In 2019, the Centers for Disease Control and Prevention (CDC) reported 1282 individual cases of measles in 31 states.1 This was the largest number of cases reported in a single year in the US since 1992; the majority of cases were among people who were not vaccinated against measles.1
Conversations around vaccinations have become an increasingly common topic between healthcare providers and patients. Once a routine procedure for most providers, the discussion of vaccinations has become a problematic and divisive issue for both parties involved. Parents who refuse vaccinations for their children may also refuse to engage in conversations with their own physicians regarding the topic. The consequences of this situation are enormous. Children who do not receive vaccinations are susceptible to disease, and they may expose others to conditions they develop.
To what extent should practitioners try to intervene and communicate with parents who refuse vaccines? How should the issue be approached in the outpatient setting to maximize efficiency of care?
It is necessary to approach the issue on a deeper level to answer these questions and to fully understand the numerous viewpoints regarding vaccinations. It is useful to analyze the history of vaccinations and the widespread utilization of this tool to prevent disease, the perspectives of the patient, and recent media coverage regarding disease outbreaks. By doing so, healthcare providers will have a better understanding of an approach to the issue of vaccinations that best caters to the patient’s concerns and needs.
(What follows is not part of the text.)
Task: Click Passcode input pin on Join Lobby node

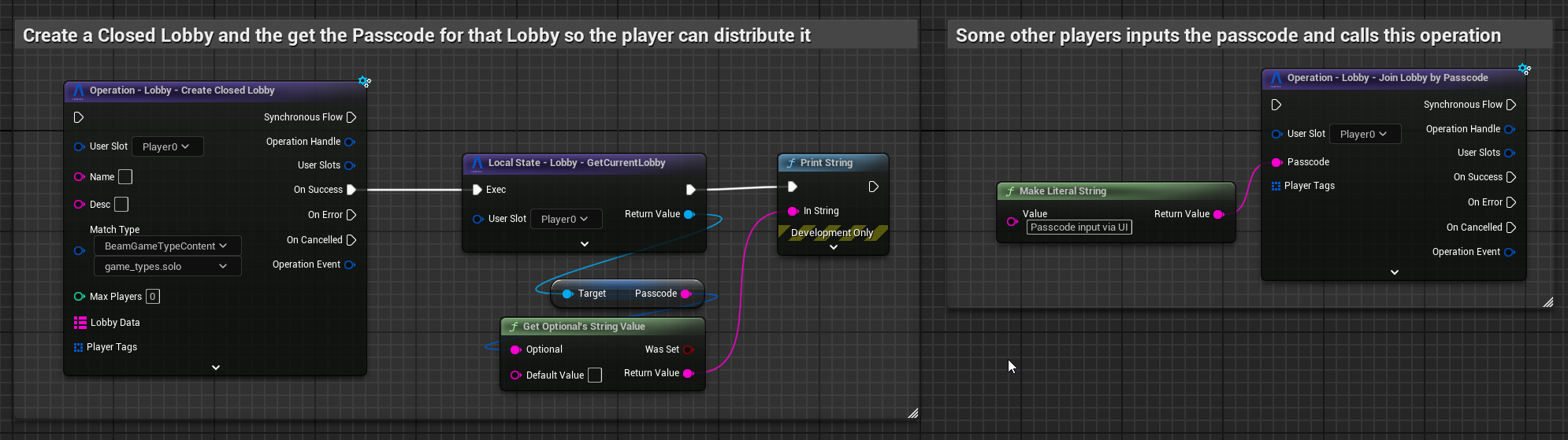Action: 1276,162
Certain parallels can be drawn between today’s arguments against vaccinations and those manifested when vaccines were invented. The most notable account of early vaccination is the Jenner experiment in 1796. In this case, James Phipps was injected with fluid taken from a cowpox blister on another individual.2 Merry of Bath, an outspoken critic after Jenner’s experience, noted that vaccination was “comparable with incest, introducing into the human body a disease of bestial origin similar to syphilis.”2
At first, opponents simply objected to the concept of injecting foreign material into the human body. As the use of vaccinations became more widespread, criticism grew. The Vaccination Act of 1853 mandated the use of vaccinations in England.2 For the first time, the conversation expanded from “an affair of experts contending on points of medical practice” to an issue that affected the entire nation.2 The issue was no longer simply about methodology; it became about personal rights. These rights have become the central point in vaccination conversations between physicians and their patients.
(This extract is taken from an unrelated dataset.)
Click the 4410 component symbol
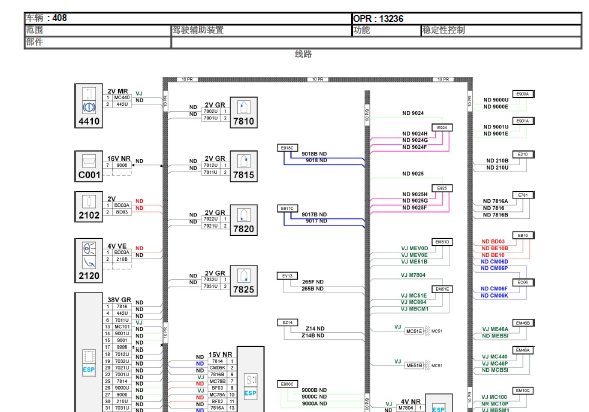Screen dimensions: 589x412 tap(89, 106)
It is useful for healthcare providers to familiarize themselves with recent statistics and controversies regarding vaccinations, as concerned patients often bring up these events. An article in the New England Journal of Medicine notes that “coverage among children entering kindergarten exceeds 90% for most recommended vaccines. A closer look, however, reveals substantial local variation.”3
It is this inconsistency and local variation that puts children at risk. Vaccination rates need to be standardized across the board to reduce the outbreak of disease. Low-risk areas fundamentally become high-risk areas given the principle of communicable disease. An area that has a high vaccination rate likely still has some unvaccinated individuals. These individuals are susceptible to exposure, more so from areas with lower vaccination rates.
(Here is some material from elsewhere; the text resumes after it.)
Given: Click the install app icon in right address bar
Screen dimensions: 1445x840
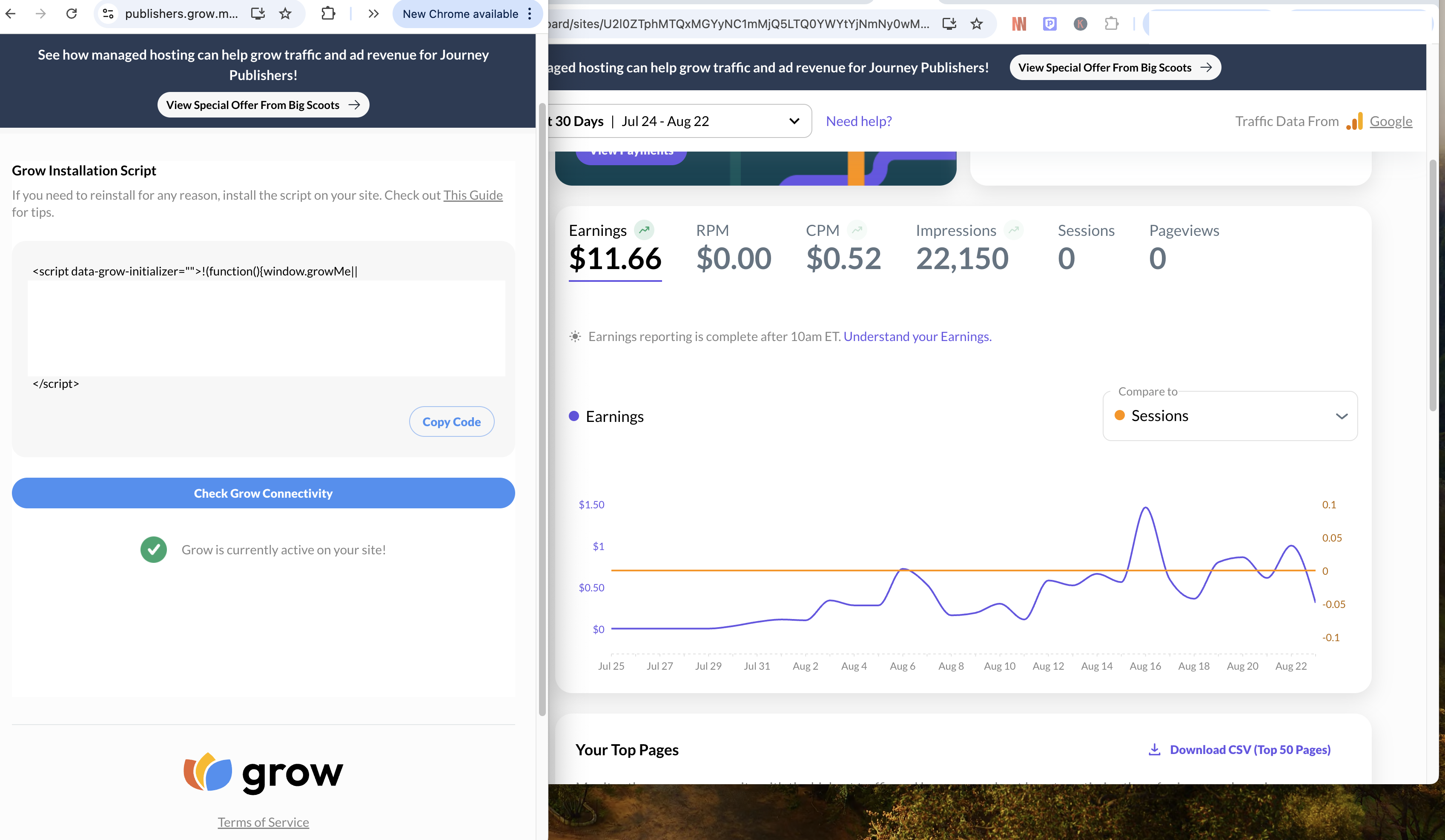Looking at the screenshot, I should (949, 23).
Two recent measles outbreaks illustrate this point. In 2014, the CDC reported a total of 125 confirmed measles cases between December 28, 2014 and February 8, 2015. “Of these, 110 patients were California residents. Thirty-nine (35%) of the California patients visited 1 or both of the 2 Disney theme parks between December 17 and 20.”4 The outbreak is thought to have been caused by international visitors from countries where measles is widespread.4 In 2014, an outbreak of 383 cases was reported in a predominantly unvaccinated Ohio community (Table). 1,5-10
Table. Recent Measles Outbreaks in the United States1,5-10
|Year||Number of Measles Cases||Complications|
|2008||January-July: 131 cases in 15 states.5||15 hospitalizations, no deaths reported.5|
|2011||January-May: 118 cases in 23 states.6||47 hospitalizations, no deaths reported.6|
|2013||January-August: 159 cases, 16 states.7||17 hospitalizations, no deaths reported.7|
|2014||668 cases in 27 states.1||Linked to large outbreak in Philippines.1|
|2015||January-May: 169 cases, 20 states.1||117 cases linked to California amusement park outbreak, viral strand found to be similar to strand causing 2014 outbreak.1|
|2016||86 cases, 19 states.8||31 cases linked to Arizona immigration detention facility outbreak.9|
|2017||120 cases10||75 cases linked to outbreak in Somali-American community in Minnesota.10|
|2019||1282 cases, 31 states||128 hospitalizations, 61 complications including pneumonia an encephalitis.|
Similar outbreaks have been reported in other developed countries. Travelers will continue to come to the United States with the disease, and the increasing number of unvaccinated individuals will remain at risk. It is crucial for healthcare providers to approach the topic of vaccinations with consistency and deliberation to prevent worsening outbreaks.